SUPPLIED DATA:

Begin

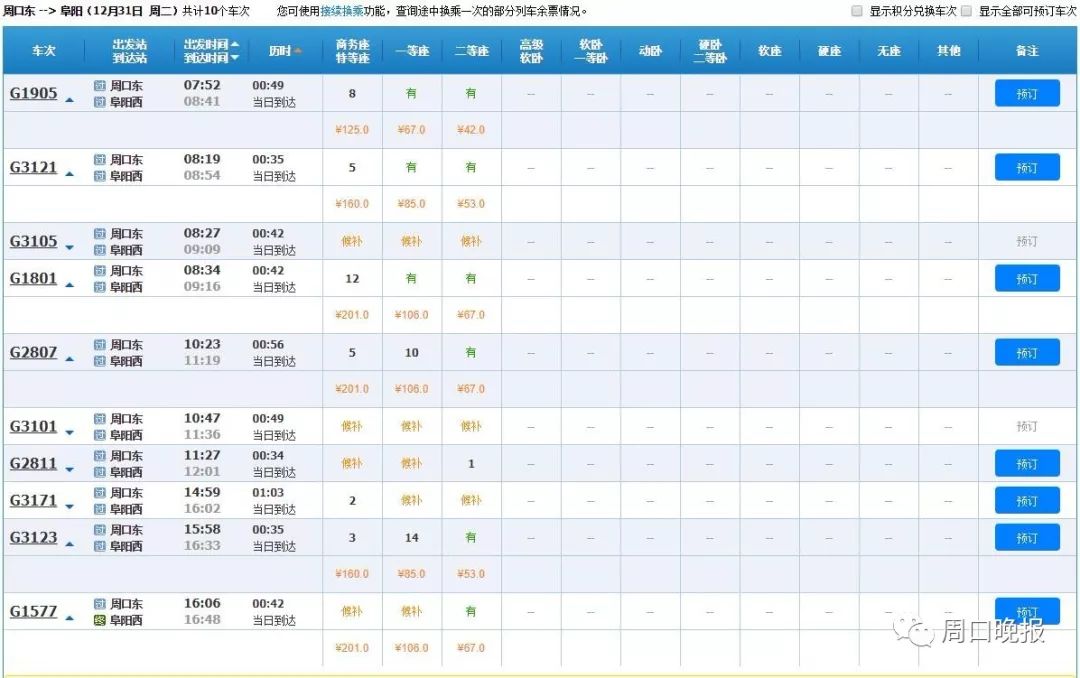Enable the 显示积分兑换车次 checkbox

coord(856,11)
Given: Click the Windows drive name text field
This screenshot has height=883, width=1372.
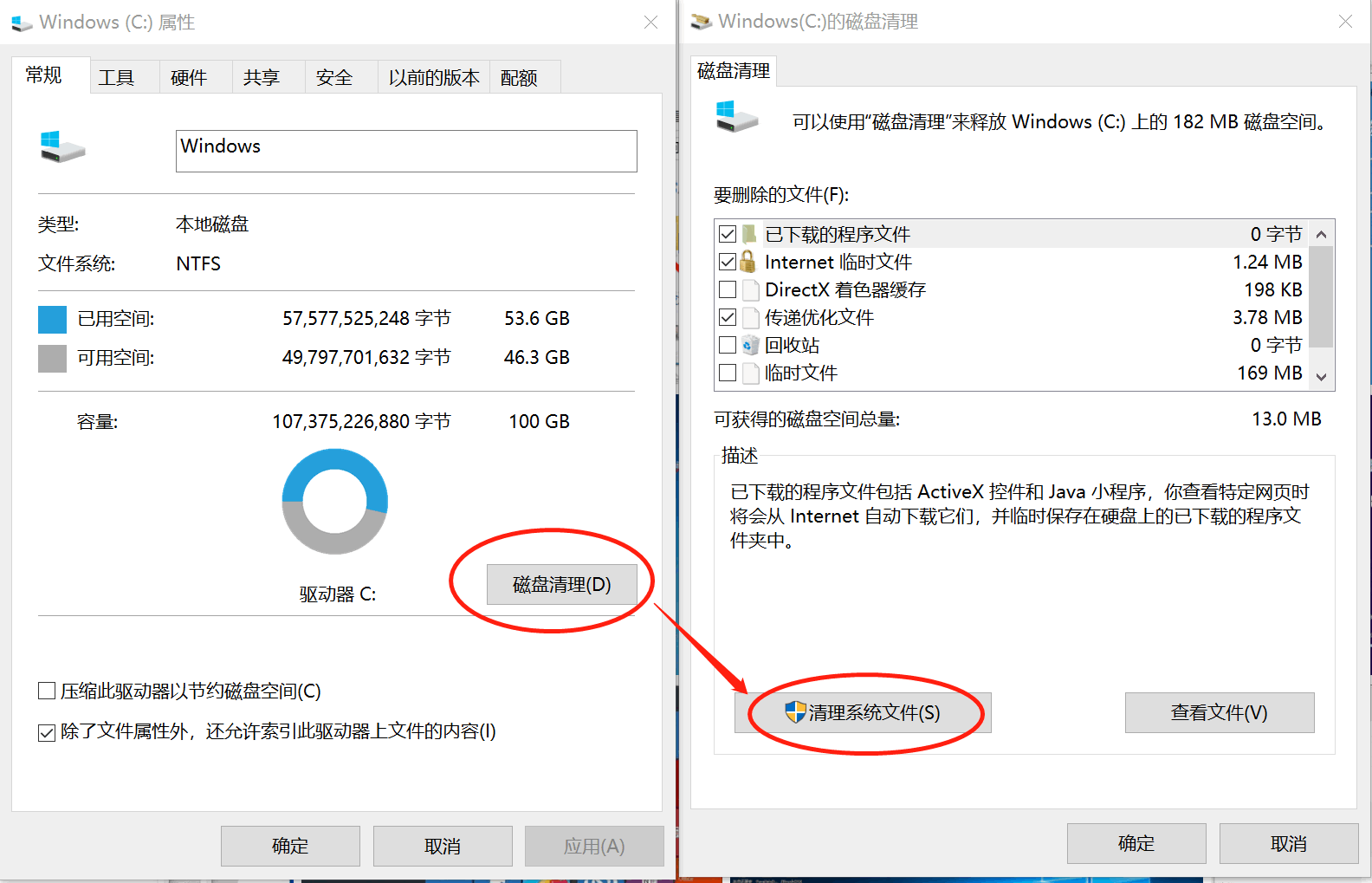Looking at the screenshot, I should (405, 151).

End
Begin

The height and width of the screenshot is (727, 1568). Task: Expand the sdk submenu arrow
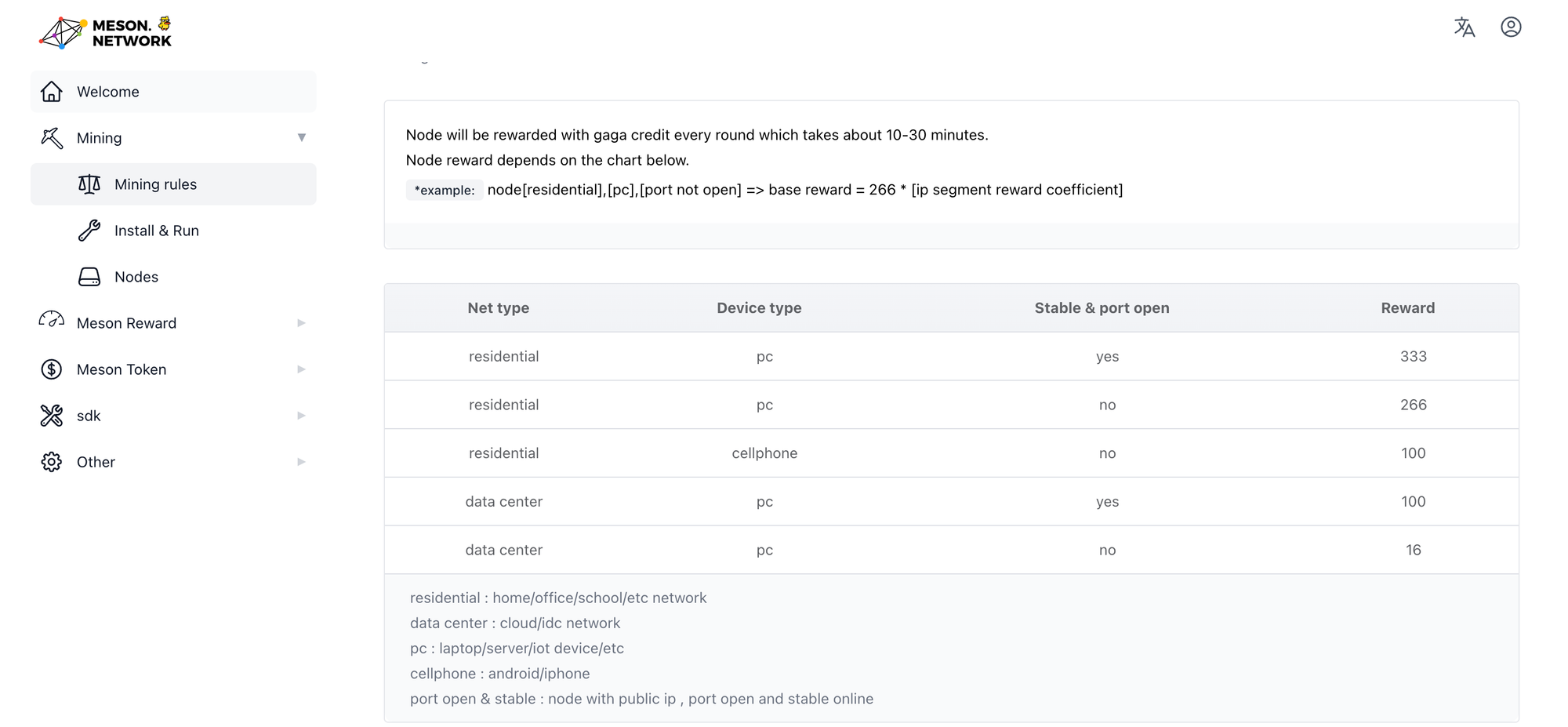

End

WHAT IS EXPECTED: Count the lines of the listing that contain the string "height", matching case exactly. Reply with the number alone.

RESULT OF THIS TASK: 2